#### Extracted text:
On Sat, Sep 16, 2017 at 5:15 AM, Tom Lane <t...@sss.pgh.pa.us> wrote:
> I wrote:
>> Peter Eisentraut <peter.eisentr...@2ndquadrant.com> writes:
>>> So, we have one failure for chkpass on OpenBSD, because OpenBSD crypt()
>>> doesn't support the traditional two-character salt format.
>
>>> Option:
>
>>> - Use the resultmap features to make this an expected failure on OpenBSD.
>
>>> - Fix the module to work on OpenBSD.  This would involve making a
>>> platform-specific modification to use whatever advanced salt format they
>>> want.
>
>>> - Replace the entire module with something that does not depend on crypt().
>
>> Or (4) drop the module's regression test again.
>
> Noting that mandrill is showing yet a different failure, one that I think
> is inherent to chkpass:
>
>   CREATE TABLE test (i int, p chkpass);
>   INSERT INTO test VALUES (1, 'hello'), (2, 'goodbye');
> + WARNING:  type chkpass has unstable input conversion for "hello"

#### Dataset entries:
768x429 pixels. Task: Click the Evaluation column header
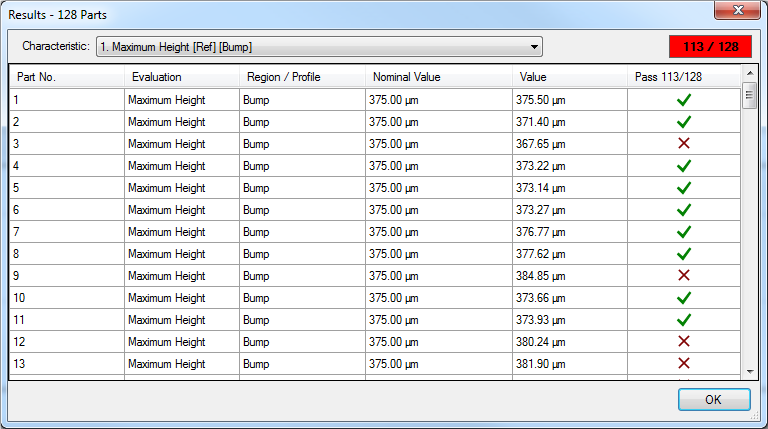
--
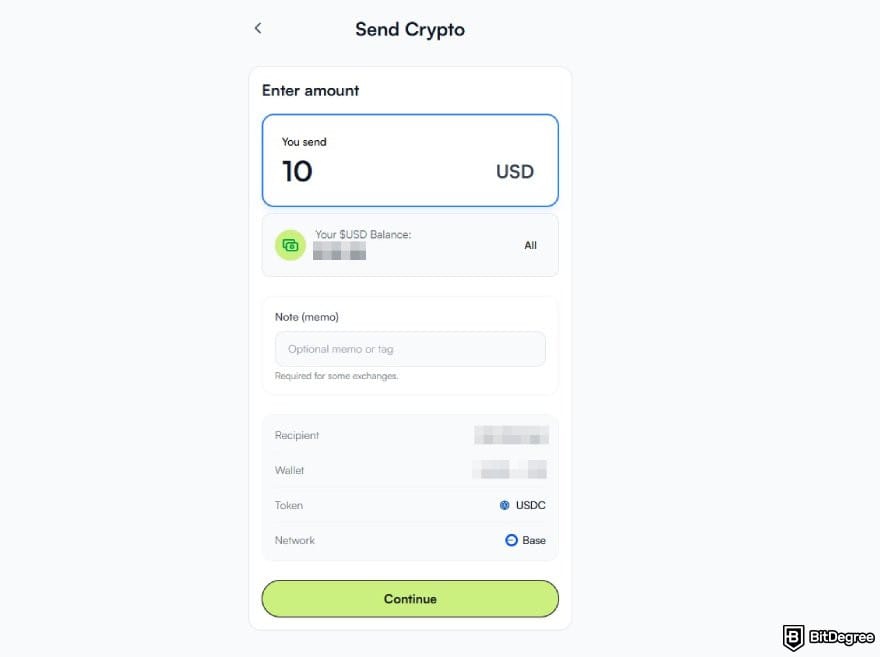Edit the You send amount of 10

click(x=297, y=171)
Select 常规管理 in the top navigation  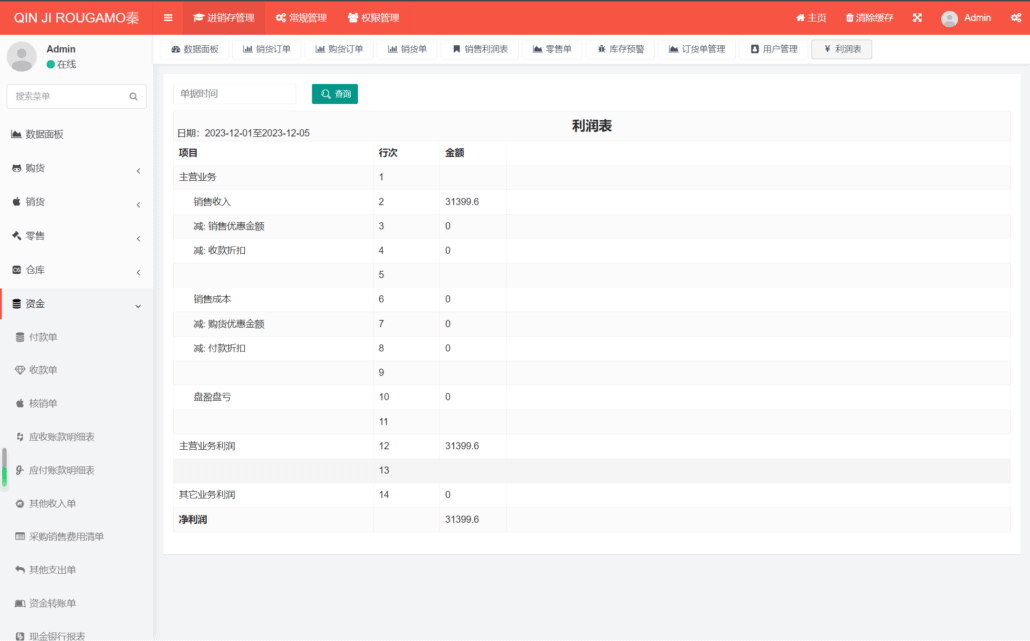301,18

#### Given exercise:
Answer these from the chkpass email:
(a) On which operating system does crypt() not support the traditional two-character salt format?
(b) What fourth option is proposed for handling the failure?
(c) What is the name of the machine showing a different failure?
The records stand apart from the chkpass email and have no connection to it.

#### The output:
(a) OpenBSD
(b) Drop the module's regression test again.
(c) mandrill